Il secondo, “La vendetta di Siviglia” comincia a mostrare segni di resa
(l’ambiguità uomo – donna annega presto, scontata è la vendetta del titolo).
Questo terzo ed ultimo si trascina inanellando pagine senza una vera tensione.
Facciamo un breve riepilogo: la giovane Catalina, in viaggio verso il Nuovo
Mondo, si trova la nave affondata da pirati e si salva su di un’isola (novella
Robinson). Quando viene ritrovata, per sopravvivere, si traveste da ragazzo,
usando il nome Martin e viene adottata dal buon Esteban. Nel Nuovo Mondo, tra
una lotta e l’altra, Martin - Catalina cresce, la sua fortuna prospera (anche
attraverso un po’ di sana pirateria). Finché non si mette di traverso alla potente
famiglia Curvo, che spadroneggia e taglieggia i locali. La sua famiglia si
ribella, ma viene prima imprigionata, poi viene ucciso in carcere a Siviglia il
padre. La nostra giura vendetta, ed uccide, uno dopo l’altro, i quattro
fratelli e sorelle Curvo. L’ultimo in duello, che le ferisce e poi le toglie
l’occhio sinistro. Qui comincia questo terzo libro, con gli ultimi due Curvo
che tornano nel Nuovo Mondo per vendicarsi. Quasi ci riescono, ma lei si salva
per miracolo. I Curvo fanno però prigioniero Alonso, cui la sua parte donna –
Catalina sembra propendere. Comincia una nuova saga di vendetta. Aiutata dalla
fortuna da lei accumulata, allestisce una nuova grande nave da battaglia,
insegue i Curvo, libera Alonso che è veramente mal ridotto dalla tortura
subita. Nel frattempo, abbordando una nave di passaggio, trova cinque nobili
spagnoli spiantati che si recano nel Nuovo Mondo. In poche pagine risolve il
mistero: hanno una mappa del tesoro di Hernan Cortés, che servirebbe ai Curvo
ed ai loro accoliti per fomentare una rivolta contro il Re di Spagna. Il quale,
tramite un suo messo, offre a Catalina la remissione di tutti i suoi debiti con
la giustizia, ed il ripristino del suo status nobiliare, se questa lo aiuta a
sedare la rivolta. Per decifrare la mappa, Catalina si rivolge ad un
discendente matrilineare di Montezuma, che le indica il luogo del tesoro:
Cuernavaca. Dopo qualche decina di pagine inutili, i nostri trovano il tesoro,
e non soltanto. Riescono a sbaragliare ed imprigionare gli ultimi Curvo.
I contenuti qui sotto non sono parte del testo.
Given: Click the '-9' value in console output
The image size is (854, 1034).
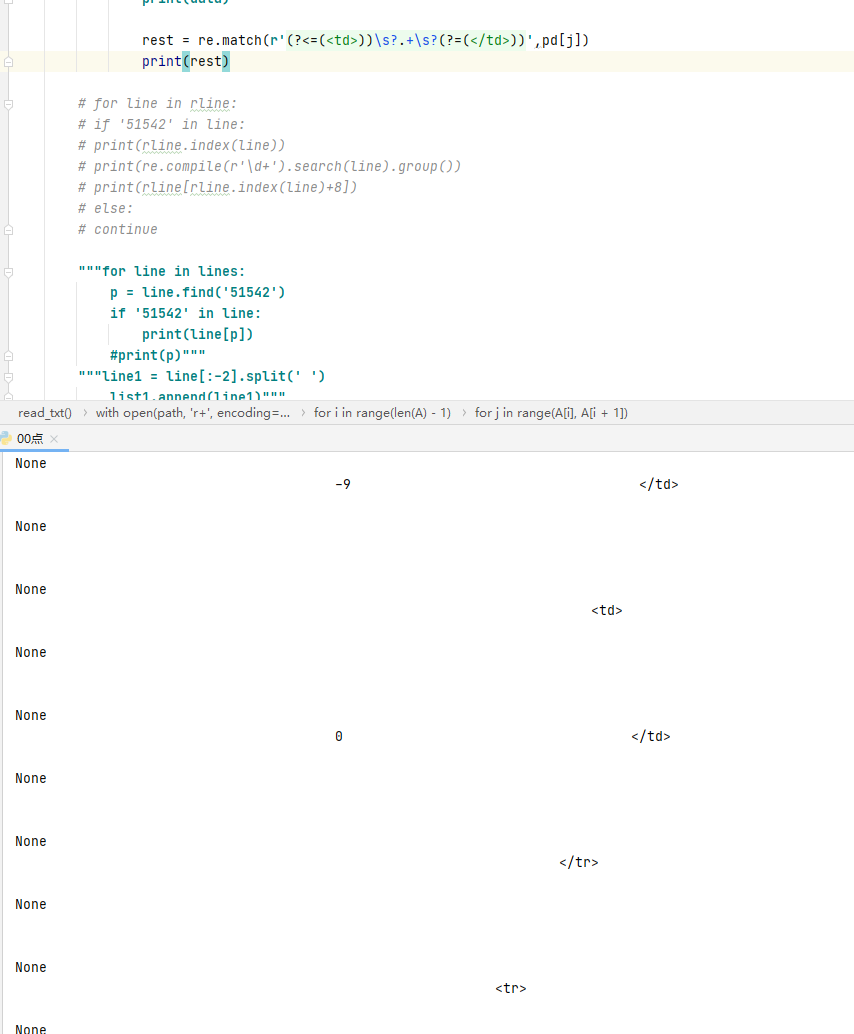Looking at the screenshot, I should point(343,485).
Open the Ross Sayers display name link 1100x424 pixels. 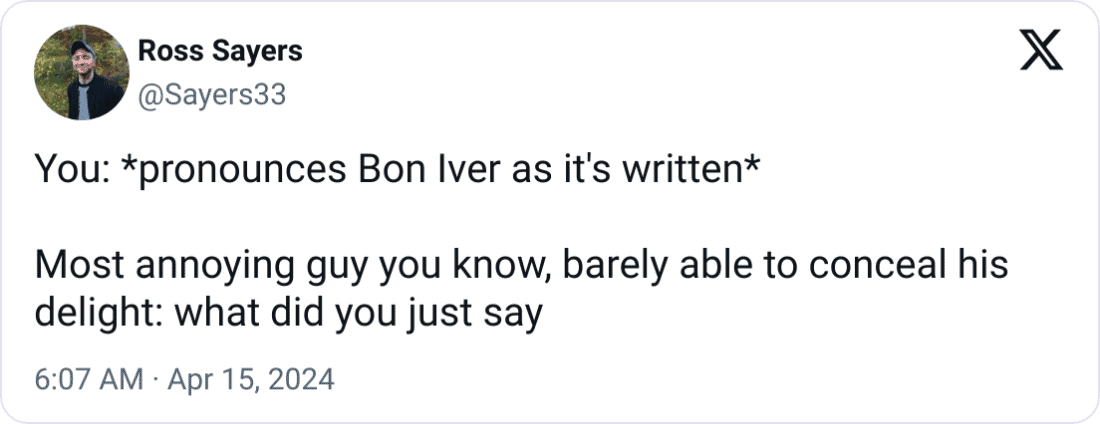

Aiutati da un santone Maya, decifrano tutto il decifrabile. Poi, in una delle
scene più cruente, Catalina finisce la sua vendetta alla maniera Maya,
strappando il cuore dal petto del nemico. Fatta la vendetta, trovato il tesoro,
sventato anche un tentativo del viceré di sequestrare una parte dello stesso
per i suoi interessi personali, la nostra bella viene omaggiata nella capitale
della Nuova Spagna, la sfolgorante città di Mexico-Tethiuacan. Dimenticavo, nel
frattempo Alonso si è rimesso, ed i due si sono anche sposati. alla fine
tornano nei loro possedimenti di Terra Ferma, omaggiano i di lei genitori morti
entrambi (la Madre ultima per mano dell’ultimo Curvo prima che questi morisse),
regalano una fortuna al traduttore delle mappe. Insomma, tutto per il meglio, e
vissero felici e contenti. Spero che la Asensi ci risparmi un prossimo futuro
dove magari nasceranno figli alla bella Catalina. Perché la scrittrice spagnola
ha una fluente scrittura, che ho abbondantemente sottolineato ed apprezzato in
scritti come “L’ultimo Catone” o “L’origine perduta”. Qui ormai si perde. Non
c’è nessun soprassalto di coinvolgimento. Si legge e passa via, anche piuttosto
in fretta. Anche come romanzo d’avventura è molte spanne al di sotto di Cussler,
di una Peters, anche di un Wilbur Smith (pur se di questi poco ho letto).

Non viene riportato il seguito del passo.